## TASK DETAILS
Scan the material below for the word "menu", then copy every line in which it appears.

- - - - - - -

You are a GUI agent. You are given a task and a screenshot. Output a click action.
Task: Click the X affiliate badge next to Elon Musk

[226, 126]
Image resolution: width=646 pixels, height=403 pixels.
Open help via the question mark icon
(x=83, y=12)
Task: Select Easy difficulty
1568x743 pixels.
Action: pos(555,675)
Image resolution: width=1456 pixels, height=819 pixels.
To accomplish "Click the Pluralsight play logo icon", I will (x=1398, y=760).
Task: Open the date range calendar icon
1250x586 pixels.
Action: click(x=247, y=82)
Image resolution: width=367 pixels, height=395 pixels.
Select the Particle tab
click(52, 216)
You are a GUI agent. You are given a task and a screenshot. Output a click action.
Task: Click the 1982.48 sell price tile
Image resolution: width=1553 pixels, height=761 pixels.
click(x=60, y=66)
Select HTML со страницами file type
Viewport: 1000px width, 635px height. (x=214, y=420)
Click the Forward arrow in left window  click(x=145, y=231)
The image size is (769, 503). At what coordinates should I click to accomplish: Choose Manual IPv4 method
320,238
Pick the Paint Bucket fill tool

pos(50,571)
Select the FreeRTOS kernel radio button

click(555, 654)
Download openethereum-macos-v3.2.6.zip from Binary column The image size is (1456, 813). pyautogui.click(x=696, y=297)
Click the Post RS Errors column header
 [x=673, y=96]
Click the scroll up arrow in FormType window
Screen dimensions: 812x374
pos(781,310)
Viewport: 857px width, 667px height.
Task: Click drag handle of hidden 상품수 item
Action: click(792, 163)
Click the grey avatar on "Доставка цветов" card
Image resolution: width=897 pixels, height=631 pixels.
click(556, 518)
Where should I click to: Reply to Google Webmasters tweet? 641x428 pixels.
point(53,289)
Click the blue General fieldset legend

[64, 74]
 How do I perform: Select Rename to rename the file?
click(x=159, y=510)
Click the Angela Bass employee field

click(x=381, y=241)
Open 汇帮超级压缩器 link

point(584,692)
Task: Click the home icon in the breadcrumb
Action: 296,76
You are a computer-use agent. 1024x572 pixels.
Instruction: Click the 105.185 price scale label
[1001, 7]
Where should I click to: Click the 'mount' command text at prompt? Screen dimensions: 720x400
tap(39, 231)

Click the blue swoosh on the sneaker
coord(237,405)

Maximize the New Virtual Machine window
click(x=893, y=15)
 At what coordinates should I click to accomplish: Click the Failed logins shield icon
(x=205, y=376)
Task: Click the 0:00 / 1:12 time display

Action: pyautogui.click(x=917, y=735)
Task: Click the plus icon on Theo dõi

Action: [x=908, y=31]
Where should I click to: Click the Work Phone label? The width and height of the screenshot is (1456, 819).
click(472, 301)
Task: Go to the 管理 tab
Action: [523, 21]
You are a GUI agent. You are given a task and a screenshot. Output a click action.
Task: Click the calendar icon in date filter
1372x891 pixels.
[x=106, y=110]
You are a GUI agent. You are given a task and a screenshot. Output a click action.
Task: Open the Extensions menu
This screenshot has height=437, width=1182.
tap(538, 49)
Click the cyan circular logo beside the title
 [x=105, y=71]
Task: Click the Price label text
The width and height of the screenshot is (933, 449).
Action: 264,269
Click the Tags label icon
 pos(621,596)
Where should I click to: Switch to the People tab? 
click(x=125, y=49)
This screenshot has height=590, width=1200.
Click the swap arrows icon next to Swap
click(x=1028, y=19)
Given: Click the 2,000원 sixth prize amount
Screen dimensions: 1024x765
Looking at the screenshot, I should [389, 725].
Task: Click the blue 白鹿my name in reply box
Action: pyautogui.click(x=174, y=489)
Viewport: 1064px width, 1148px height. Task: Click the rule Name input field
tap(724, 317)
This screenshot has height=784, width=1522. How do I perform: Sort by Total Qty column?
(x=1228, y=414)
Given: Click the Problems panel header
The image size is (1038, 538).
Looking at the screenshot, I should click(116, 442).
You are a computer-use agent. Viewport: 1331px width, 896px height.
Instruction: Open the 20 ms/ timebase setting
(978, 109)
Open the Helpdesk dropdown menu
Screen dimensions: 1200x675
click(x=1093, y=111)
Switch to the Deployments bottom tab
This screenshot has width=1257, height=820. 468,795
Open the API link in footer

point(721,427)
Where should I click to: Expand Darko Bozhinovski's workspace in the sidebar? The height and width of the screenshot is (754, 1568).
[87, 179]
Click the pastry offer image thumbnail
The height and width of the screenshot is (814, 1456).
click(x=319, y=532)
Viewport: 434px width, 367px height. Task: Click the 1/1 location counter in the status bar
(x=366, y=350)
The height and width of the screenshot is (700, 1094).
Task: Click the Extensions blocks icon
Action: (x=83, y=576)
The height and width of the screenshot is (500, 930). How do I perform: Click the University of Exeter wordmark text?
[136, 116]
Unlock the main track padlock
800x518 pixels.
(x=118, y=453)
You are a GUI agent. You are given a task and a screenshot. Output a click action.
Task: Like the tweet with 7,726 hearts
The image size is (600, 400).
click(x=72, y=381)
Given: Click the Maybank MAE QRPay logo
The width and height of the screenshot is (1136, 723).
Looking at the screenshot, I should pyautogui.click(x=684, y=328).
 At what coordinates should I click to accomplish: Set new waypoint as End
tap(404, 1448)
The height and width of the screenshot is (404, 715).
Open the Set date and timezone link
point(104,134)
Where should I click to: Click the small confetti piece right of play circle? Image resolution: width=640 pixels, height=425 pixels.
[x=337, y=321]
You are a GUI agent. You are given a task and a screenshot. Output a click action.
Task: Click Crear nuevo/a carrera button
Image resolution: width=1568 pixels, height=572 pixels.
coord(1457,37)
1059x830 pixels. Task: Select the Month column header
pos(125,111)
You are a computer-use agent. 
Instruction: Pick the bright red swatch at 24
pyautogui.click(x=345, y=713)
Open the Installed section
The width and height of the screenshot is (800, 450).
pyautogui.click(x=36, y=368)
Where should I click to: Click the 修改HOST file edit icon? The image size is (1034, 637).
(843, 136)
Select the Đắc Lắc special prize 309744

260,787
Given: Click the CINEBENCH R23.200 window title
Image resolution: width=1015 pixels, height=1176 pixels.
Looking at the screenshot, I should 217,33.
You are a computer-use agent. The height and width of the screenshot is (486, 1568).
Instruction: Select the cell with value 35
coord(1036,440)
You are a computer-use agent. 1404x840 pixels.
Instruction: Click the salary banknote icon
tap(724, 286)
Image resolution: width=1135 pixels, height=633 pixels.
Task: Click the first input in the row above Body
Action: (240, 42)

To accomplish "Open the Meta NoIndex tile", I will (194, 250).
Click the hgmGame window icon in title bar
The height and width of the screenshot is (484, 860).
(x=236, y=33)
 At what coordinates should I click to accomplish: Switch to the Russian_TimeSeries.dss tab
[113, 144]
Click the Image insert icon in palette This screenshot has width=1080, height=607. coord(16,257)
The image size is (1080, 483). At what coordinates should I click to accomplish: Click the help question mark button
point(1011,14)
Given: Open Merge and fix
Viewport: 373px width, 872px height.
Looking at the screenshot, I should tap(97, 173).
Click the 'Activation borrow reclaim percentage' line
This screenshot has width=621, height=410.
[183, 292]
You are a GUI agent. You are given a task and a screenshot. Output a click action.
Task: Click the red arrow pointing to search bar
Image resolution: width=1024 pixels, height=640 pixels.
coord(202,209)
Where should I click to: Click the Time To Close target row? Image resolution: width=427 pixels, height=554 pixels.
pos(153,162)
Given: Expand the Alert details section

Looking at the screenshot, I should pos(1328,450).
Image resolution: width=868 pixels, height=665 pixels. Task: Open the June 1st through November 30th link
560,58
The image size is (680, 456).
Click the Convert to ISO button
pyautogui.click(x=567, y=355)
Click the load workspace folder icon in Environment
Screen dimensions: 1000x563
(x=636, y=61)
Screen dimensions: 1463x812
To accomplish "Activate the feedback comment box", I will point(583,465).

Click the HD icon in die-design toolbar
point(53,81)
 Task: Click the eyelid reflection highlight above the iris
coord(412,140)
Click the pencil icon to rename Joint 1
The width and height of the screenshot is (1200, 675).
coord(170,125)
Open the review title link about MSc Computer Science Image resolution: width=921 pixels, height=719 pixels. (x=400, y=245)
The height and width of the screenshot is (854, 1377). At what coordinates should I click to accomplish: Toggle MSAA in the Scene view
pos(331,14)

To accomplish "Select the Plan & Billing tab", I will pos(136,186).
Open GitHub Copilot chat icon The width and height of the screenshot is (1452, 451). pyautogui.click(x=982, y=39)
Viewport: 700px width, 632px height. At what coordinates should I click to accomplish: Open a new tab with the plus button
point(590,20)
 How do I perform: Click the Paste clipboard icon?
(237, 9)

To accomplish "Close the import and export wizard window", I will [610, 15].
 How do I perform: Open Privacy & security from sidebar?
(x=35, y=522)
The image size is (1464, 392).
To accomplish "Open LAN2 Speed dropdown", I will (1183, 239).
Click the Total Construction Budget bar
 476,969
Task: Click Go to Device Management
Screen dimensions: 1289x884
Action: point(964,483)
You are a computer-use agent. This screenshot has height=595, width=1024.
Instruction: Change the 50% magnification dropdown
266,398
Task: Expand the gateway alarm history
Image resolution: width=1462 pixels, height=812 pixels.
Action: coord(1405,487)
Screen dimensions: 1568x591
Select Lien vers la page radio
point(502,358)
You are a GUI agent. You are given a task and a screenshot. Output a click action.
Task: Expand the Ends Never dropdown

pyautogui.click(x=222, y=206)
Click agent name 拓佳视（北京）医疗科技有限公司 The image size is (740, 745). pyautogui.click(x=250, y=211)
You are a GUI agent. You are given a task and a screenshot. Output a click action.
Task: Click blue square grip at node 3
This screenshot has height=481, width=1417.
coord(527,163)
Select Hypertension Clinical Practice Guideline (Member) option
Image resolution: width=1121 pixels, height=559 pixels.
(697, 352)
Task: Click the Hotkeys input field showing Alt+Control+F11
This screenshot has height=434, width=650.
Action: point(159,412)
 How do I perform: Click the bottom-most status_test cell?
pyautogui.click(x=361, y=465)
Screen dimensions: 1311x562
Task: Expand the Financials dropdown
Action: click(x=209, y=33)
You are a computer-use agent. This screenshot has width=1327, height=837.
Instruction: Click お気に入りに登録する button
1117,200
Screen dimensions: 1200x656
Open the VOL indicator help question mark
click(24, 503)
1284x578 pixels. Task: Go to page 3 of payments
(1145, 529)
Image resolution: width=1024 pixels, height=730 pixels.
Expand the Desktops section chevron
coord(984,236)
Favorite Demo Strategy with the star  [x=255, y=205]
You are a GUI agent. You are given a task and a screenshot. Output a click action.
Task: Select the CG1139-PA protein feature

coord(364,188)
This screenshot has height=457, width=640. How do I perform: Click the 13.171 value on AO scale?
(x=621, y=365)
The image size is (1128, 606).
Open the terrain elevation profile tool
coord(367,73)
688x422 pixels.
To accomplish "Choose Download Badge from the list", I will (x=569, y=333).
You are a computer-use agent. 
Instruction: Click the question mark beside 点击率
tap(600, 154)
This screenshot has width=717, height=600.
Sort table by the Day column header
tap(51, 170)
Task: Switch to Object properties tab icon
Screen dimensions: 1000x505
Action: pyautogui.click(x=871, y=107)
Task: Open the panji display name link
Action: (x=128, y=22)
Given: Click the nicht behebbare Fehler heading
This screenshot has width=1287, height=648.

- - - - - - -

## RESPONSE
Task: Open the Extensions menu
Open the Helpdesk dropdown menu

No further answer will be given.